Required action -
Please return every line in the entries below with the word "axis" in it.

☆ ☆ ☆

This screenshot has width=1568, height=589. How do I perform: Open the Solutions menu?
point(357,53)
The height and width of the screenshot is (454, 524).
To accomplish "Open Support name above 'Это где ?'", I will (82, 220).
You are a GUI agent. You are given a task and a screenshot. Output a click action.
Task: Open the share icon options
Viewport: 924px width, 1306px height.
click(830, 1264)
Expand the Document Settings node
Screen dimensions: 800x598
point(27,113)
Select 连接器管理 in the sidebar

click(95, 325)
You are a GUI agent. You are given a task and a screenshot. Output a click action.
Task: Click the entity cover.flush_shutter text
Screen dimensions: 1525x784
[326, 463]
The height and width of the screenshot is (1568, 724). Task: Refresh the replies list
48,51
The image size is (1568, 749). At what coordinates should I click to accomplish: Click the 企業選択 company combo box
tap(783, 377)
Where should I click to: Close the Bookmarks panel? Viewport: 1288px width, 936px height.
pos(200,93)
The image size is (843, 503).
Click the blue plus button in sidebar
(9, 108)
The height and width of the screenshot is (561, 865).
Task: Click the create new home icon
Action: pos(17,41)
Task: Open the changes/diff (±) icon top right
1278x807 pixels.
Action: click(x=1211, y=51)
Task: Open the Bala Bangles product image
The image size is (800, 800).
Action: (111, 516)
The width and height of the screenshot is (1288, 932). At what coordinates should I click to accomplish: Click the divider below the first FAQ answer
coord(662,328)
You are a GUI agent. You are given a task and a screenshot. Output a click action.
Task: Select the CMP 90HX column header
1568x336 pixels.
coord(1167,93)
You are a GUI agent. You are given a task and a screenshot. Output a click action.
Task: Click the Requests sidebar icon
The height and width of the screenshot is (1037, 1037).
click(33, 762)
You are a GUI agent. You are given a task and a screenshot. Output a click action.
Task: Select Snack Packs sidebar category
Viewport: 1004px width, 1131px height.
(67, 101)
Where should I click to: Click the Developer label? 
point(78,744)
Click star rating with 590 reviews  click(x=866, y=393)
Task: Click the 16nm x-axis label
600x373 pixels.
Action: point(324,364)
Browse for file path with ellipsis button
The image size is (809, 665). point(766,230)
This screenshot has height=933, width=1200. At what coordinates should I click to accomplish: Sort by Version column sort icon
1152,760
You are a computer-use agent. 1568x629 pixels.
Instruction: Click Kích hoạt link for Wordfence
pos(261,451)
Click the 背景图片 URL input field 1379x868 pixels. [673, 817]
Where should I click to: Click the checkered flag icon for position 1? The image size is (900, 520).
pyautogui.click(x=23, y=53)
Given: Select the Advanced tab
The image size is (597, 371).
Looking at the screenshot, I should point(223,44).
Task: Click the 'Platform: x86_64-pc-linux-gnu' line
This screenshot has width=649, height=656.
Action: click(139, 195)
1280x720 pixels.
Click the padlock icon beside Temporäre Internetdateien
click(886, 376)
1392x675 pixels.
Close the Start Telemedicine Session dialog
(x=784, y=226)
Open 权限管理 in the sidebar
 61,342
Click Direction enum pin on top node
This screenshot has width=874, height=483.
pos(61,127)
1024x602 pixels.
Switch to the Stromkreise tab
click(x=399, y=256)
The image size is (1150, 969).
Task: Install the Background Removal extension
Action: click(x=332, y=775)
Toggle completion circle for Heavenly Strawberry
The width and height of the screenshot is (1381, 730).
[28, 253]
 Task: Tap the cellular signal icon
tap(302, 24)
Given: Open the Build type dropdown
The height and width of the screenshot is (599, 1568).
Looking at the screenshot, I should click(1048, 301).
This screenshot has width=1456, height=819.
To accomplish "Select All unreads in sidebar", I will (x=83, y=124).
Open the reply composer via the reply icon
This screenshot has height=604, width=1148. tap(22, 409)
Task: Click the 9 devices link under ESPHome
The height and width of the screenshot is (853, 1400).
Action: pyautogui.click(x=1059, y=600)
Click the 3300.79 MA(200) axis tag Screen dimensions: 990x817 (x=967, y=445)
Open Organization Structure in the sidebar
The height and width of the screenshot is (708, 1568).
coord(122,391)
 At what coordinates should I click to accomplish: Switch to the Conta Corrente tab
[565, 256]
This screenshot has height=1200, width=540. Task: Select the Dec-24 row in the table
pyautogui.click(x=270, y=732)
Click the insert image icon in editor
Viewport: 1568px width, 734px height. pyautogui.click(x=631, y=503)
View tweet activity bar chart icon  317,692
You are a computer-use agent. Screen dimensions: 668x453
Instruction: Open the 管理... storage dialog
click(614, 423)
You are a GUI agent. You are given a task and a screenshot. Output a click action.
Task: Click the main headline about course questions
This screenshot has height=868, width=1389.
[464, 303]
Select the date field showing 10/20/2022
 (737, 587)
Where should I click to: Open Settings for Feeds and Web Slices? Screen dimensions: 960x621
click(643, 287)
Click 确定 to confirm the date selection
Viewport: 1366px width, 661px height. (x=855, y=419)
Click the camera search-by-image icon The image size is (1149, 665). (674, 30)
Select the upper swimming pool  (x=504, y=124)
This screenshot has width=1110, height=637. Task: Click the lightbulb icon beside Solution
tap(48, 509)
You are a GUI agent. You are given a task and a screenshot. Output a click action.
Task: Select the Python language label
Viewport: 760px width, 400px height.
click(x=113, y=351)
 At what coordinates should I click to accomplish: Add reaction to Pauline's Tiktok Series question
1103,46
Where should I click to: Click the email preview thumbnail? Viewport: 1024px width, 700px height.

☆ ☆ ☆

Written response -
Task: Click the 16nm x-axis label
Click the 3300.79 MA(200) axis tag Screen dimensions: 990x817 (x=967, y=445)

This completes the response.